───── DATASET CONTENT ─────
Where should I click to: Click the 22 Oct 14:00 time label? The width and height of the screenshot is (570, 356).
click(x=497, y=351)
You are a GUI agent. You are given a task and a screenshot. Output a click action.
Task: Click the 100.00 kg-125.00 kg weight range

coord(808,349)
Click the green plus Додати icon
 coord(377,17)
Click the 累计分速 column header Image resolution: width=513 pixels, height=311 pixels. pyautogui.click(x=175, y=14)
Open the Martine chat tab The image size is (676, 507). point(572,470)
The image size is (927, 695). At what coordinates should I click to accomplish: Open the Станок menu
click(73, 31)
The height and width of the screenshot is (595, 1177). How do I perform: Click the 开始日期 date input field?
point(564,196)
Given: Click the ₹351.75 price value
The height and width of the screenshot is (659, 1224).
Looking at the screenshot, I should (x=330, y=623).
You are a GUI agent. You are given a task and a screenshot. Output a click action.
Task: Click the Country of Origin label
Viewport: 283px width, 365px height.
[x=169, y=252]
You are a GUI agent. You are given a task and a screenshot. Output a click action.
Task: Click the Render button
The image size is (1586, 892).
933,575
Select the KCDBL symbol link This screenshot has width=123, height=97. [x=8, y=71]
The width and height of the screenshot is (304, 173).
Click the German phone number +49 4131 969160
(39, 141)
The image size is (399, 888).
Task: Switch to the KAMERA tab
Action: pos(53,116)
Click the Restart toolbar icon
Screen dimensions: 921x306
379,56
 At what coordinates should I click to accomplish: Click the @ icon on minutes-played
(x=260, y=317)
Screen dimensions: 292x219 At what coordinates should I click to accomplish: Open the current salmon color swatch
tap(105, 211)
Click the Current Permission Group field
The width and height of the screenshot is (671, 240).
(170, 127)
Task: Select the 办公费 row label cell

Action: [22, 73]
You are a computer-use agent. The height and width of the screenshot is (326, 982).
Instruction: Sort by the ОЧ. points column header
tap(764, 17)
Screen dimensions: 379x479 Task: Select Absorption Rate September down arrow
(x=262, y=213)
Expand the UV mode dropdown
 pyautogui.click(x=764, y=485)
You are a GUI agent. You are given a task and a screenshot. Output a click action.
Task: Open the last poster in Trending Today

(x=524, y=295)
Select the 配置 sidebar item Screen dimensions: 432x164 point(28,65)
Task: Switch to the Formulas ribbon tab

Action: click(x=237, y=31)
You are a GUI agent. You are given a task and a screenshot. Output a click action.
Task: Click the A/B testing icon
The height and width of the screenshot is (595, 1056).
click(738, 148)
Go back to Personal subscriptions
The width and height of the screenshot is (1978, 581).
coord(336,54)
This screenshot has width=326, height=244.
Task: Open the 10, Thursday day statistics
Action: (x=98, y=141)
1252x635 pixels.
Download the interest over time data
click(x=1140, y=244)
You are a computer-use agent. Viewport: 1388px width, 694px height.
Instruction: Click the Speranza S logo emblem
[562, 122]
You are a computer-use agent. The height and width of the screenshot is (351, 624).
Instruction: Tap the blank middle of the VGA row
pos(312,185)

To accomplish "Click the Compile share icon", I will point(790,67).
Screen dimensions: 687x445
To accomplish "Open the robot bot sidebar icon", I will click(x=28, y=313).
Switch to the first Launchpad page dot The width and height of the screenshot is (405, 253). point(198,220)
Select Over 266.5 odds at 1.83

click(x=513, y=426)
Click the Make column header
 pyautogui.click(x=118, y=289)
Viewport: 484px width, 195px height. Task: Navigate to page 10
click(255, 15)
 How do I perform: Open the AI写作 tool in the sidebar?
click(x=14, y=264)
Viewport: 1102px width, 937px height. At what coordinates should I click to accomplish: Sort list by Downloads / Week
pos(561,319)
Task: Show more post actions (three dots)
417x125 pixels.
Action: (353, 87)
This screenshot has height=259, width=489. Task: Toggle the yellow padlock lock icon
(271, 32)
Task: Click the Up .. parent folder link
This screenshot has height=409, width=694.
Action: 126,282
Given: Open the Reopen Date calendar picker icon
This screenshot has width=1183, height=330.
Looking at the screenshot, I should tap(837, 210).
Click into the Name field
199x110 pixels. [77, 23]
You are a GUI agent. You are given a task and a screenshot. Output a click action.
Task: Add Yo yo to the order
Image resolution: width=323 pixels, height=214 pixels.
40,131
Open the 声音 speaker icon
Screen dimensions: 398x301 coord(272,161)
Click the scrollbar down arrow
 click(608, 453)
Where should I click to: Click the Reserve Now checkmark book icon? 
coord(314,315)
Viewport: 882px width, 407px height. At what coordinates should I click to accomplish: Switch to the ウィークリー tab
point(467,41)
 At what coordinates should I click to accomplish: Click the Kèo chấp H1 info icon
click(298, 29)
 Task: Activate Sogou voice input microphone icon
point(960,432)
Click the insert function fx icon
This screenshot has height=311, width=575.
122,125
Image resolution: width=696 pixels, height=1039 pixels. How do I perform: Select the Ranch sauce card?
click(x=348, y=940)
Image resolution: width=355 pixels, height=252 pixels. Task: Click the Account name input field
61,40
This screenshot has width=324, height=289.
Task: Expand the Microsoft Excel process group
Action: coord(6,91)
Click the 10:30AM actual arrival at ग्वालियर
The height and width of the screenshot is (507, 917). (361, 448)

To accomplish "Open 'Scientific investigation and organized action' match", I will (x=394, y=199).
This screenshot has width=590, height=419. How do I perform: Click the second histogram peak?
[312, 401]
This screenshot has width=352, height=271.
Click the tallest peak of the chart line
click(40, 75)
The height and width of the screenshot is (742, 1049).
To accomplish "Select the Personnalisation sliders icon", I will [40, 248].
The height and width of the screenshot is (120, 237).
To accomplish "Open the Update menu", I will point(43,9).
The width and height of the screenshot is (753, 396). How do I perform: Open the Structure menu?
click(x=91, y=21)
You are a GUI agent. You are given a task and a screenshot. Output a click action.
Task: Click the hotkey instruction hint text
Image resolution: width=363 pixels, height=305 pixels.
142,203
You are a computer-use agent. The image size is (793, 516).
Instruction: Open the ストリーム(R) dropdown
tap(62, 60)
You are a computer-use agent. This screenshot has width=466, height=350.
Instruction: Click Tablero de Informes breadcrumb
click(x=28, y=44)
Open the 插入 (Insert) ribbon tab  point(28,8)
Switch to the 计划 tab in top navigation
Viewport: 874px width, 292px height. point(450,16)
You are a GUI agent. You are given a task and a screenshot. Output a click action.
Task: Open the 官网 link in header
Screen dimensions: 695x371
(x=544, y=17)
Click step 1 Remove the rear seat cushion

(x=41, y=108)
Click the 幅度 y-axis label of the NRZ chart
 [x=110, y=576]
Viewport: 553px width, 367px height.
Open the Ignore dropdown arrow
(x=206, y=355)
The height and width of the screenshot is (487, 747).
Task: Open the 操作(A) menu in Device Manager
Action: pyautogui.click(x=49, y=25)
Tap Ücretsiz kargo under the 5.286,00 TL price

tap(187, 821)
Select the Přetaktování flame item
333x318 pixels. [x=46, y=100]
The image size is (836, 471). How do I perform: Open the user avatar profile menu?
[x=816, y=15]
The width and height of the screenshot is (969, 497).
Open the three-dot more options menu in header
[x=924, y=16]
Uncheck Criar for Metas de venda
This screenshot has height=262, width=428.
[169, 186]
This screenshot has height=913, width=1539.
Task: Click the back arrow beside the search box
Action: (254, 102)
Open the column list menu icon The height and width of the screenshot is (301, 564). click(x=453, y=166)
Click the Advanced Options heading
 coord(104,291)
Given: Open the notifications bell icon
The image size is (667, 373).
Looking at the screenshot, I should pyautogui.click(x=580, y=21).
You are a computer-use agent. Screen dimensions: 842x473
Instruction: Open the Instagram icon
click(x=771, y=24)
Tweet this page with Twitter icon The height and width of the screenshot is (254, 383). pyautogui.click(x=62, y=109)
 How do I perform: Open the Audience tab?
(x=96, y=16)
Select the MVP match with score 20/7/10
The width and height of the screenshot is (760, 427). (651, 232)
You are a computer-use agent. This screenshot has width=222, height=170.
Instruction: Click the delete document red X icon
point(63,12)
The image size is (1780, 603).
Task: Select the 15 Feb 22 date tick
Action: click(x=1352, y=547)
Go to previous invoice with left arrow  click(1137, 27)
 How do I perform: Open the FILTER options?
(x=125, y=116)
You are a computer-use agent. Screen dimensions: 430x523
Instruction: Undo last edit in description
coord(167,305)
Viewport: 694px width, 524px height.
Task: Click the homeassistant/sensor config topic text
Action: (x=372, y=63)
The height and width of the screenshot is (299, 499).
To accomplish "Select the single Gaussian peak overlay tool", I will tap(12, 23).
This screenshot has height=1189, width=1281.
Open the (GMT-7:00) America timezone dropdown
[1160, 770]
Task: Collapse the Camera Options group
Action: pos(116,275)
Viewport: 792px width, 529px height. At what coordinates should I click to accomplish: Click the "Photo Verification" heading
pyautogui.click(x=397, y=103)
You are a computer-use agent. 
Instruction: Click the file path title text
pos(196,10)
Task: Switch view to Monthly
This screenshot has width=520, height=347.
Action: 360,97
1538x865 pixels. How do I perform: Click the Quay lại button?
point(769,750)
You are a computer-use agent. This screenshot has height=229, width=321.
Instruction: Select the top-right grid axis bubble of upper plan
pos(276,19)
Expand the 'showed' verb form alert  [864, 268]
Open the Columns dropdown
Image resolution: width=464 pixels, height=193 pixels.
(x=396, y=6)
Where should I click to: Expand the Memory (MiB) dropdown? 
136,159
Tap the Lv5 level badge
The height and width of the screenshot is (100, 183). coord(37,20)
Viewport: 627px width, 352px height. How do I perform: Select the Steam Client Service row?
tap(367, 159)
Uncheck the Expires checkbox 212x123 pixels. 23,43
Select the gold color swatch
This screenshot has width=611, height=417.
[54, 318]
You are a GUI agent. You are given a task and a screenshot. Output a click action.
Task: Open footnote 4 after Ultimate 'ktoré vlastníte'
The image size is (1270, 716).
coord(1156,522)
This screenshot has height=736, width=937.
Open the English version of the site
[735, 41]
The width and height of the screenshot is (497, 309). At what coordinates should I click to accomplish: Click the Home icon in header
─────
TASK ITEM:
Retype exactly, and only, the lines above from the one where "has width=222, height=170." occurs up to and including the one where "Task: Switch view to Monthly" occurs.

RESULT:
You are a computer-use agent. This screenshot has width=222, height=170.
Instruction: Click the delete document red X icon
point(63,12)
The image size is (1780, 603).
Task: Select the 15 Feb 22 date tick
Action: click(x=1352, y=547)
Go to previous invoice with left arrow  click(1137, 27)
 How do I perform: Open the FILTER options?
(x=125, y=116)
You are a computer-use agent. Screen dimensions: 430x523
Instruction: Undo last edit in description
coord(167,305)
Viewport: 694px width, 524px height.
Task: Click the homeassistant/sensor config topic text
Action: (x=372, y=63)
The height and width of the screenshot is (299, 499).
To accomplish "Select the single Gaussian peak overlay tool", I will tap(12, 23).
This screenshot has height=1189, width=1281.
Open the (GMT-7:00) America timezone dropdown
[1160, 770]
Task: Collapse the Camera Options group
Action: pos(116,275)
Viewport: 792px width, 529px height. At what coordinates should I click to accomplish: Click the "Photo Verification" heading
pyautogui.click(x=397, y=103)
You are a computer-use agent. 
Instruction: Click the file path title text
pos(196,10)
Task: Switch view to Monthly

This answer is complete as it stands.